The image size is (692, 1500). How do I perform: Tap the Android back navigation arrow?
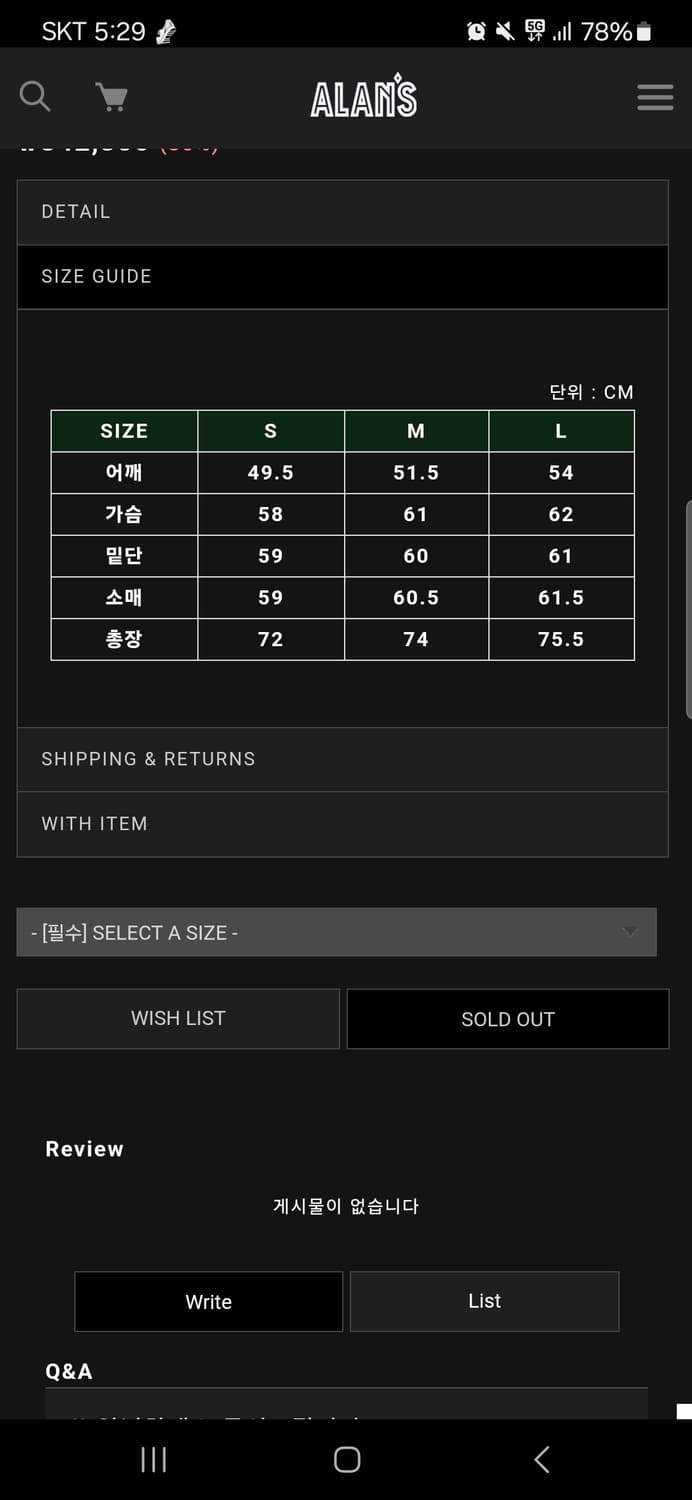pyautogui.click(x=541, y=1459)
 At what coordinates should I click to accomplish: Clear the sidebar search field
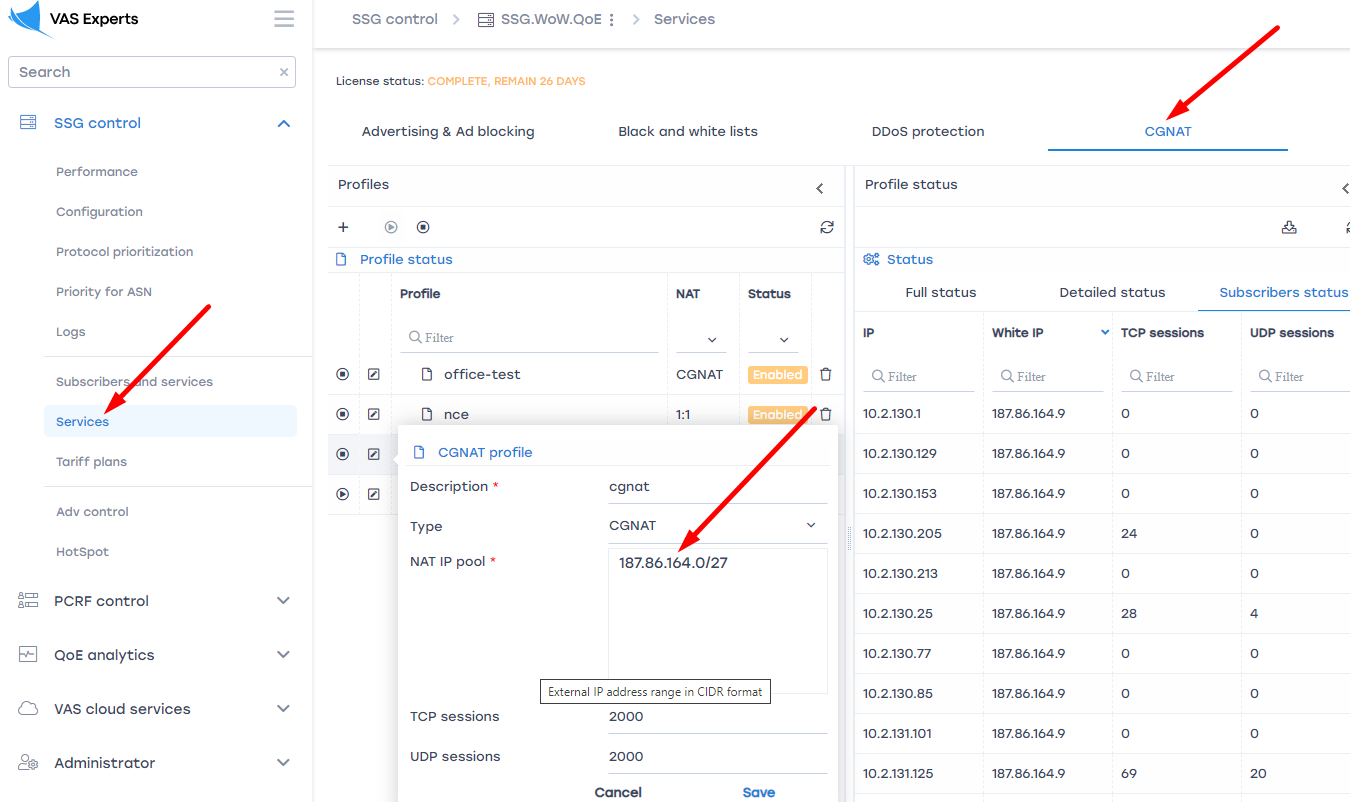pos(284,72)
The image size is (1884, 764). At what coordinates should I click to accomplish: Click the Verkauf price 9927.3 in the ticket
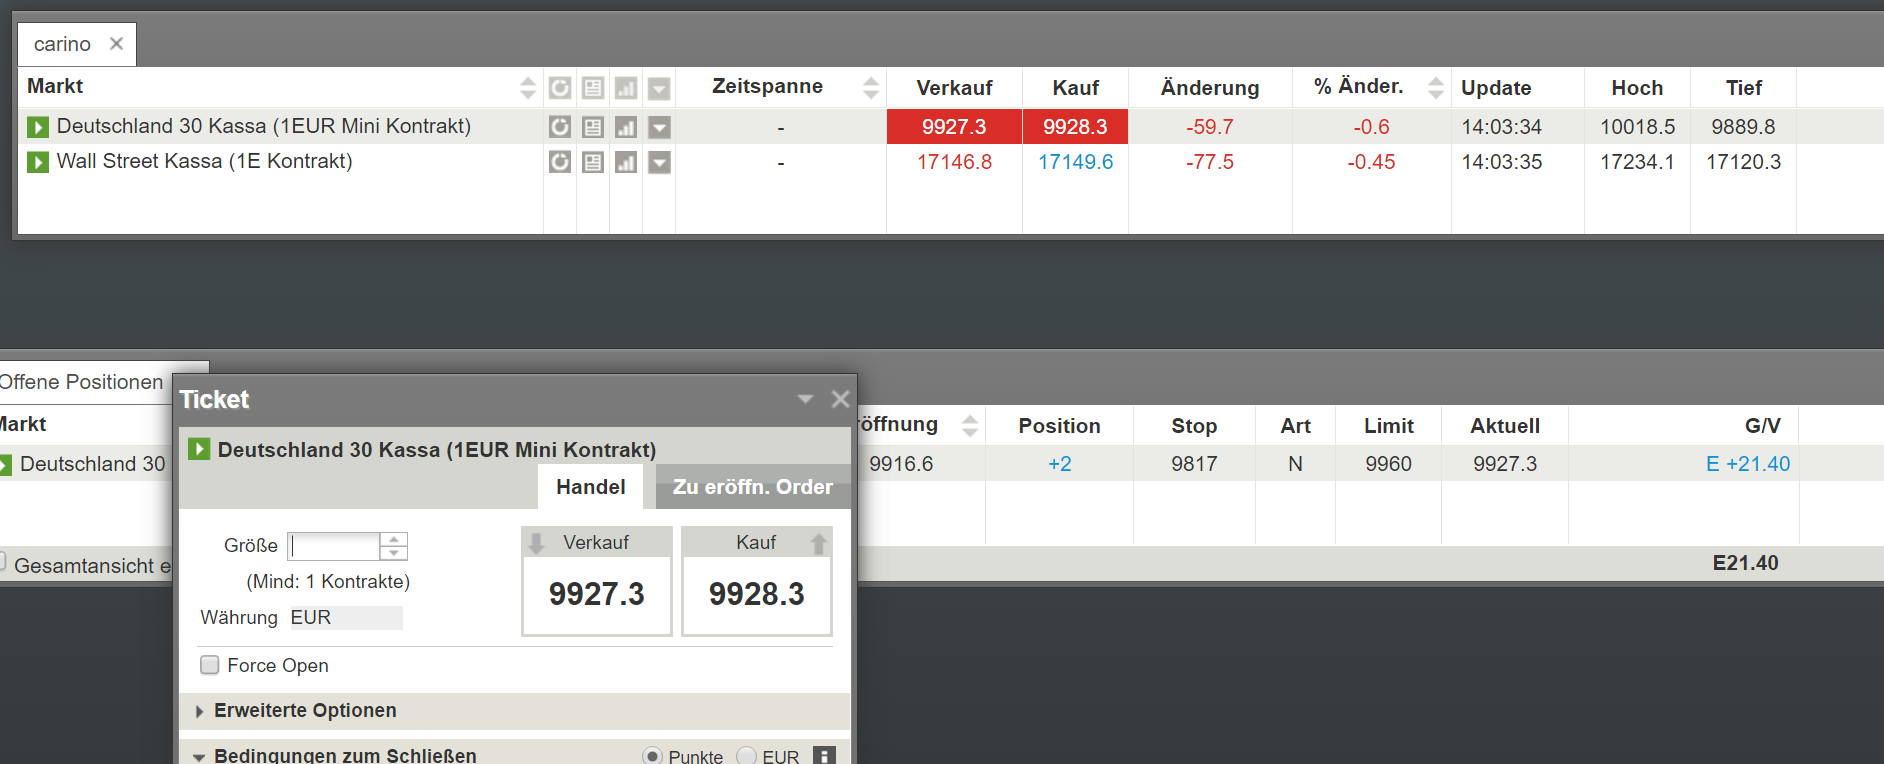pos(597,594)
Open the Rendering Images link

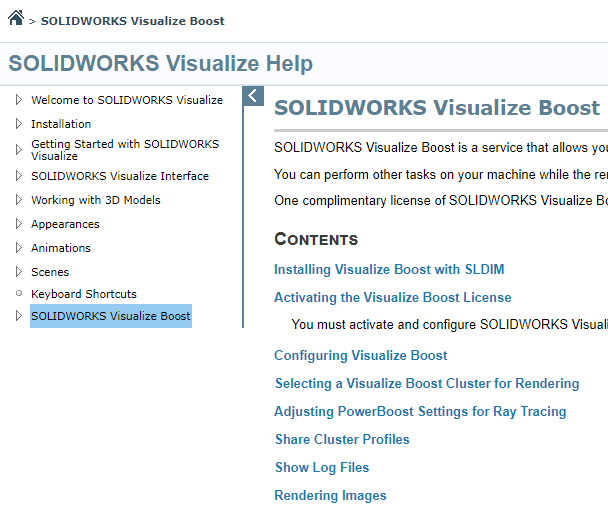click(x=330, y=495)
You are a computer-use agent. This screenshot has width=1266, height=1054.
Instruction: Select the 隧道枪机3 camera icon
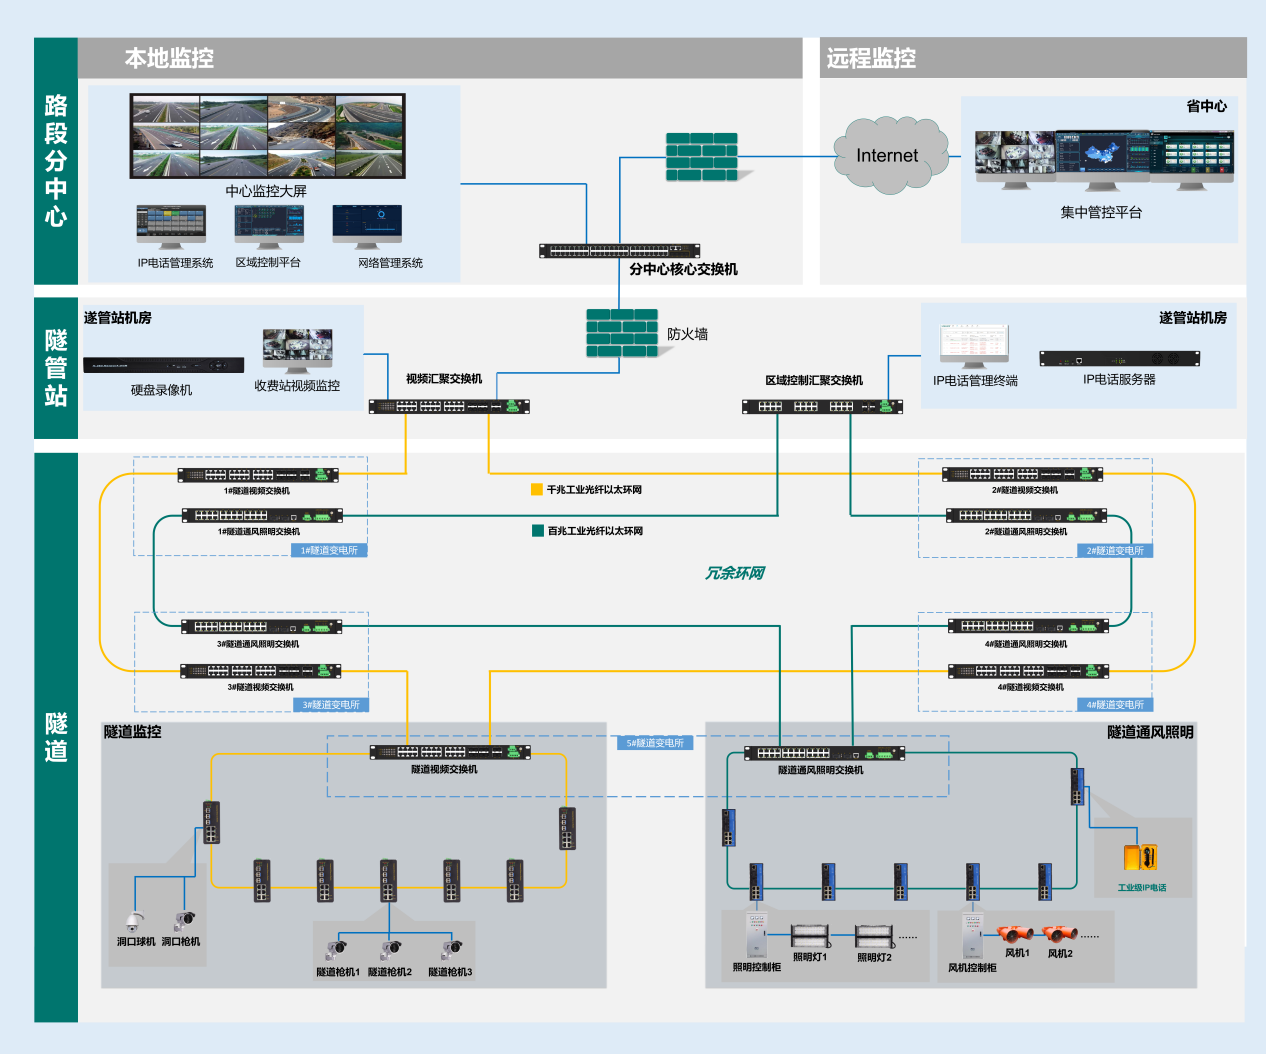pos(452,948)
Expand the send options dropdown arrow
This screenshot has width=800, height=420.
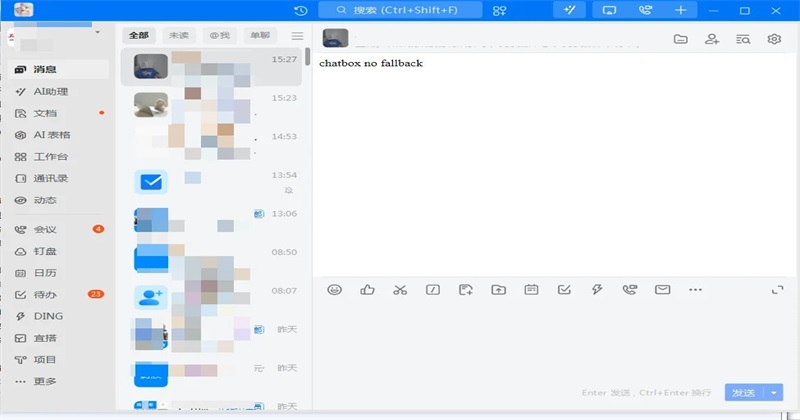tap(774, 393)

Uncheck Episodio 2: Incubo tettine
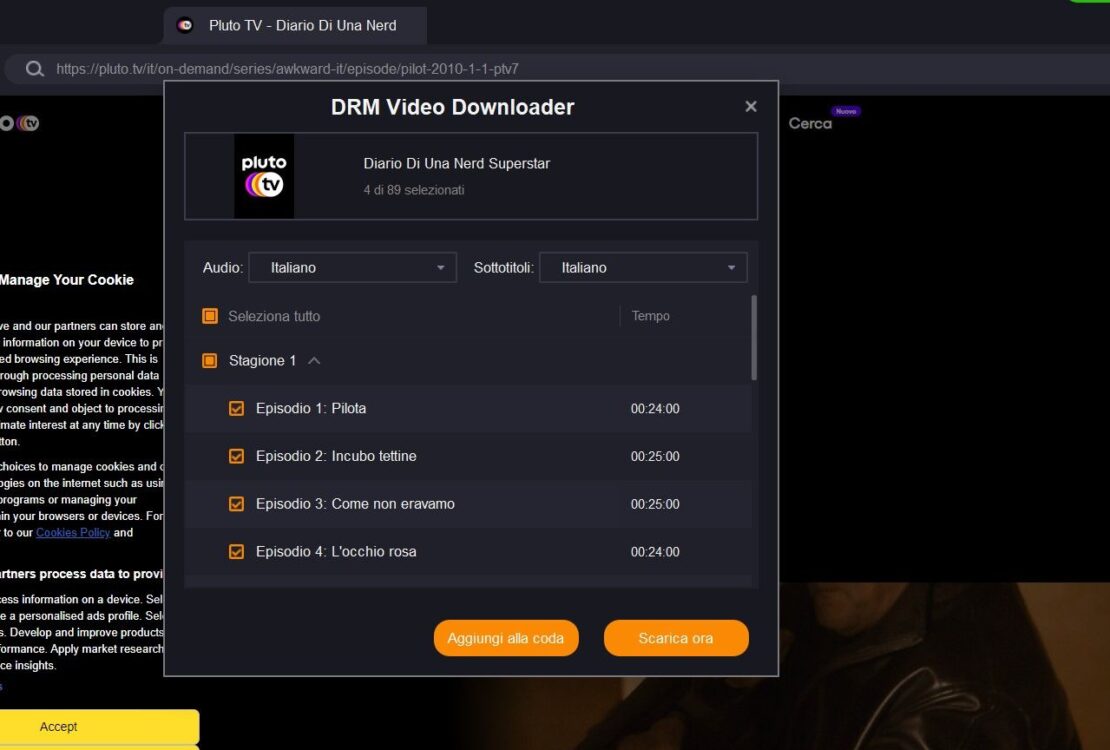pos(236,456)
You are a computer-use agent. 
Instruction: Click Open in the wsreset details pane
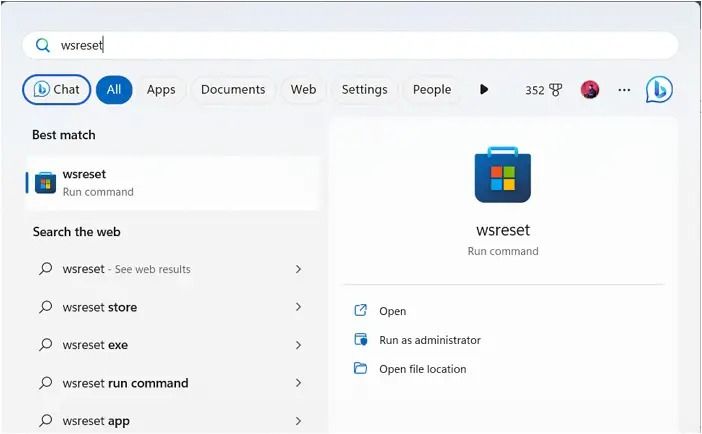click(x=392, y=311)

▶ **Your goal**: Extract the text of every row above verbatim, leaving the pictures out.

▶ **The completed task**:
The image size is (692, 1500). How do I perform: Tap the Android back navigation arrow?
pyautogui.click(x=541, y=1459)
 At what coordinates should I click to accomplish: Clear the sidebar search field
pos(284,72)
The image size is (1884, 764). At what coordinates should I click to accomplish: Click the Verkauf price 9927.3 in the ticket
pos(597,594)
Open the Rendering Images link

click(x=330, y=495)
You are a computer-use agent. This screenshot has width=1266, height=1054.
Instruction: Select the 隧道枪机3 camera icon
pos(452,948)
Expand the send options dropdown arrow
This screenshot has width=800, height=420.
tap(774, 393)

Uncheck Episodio 2: Incubo tettine
pos(236,456)
You are a computer-use agent. 
Instruction: Click Open in the wsreset details pane
click(x=392, y=311)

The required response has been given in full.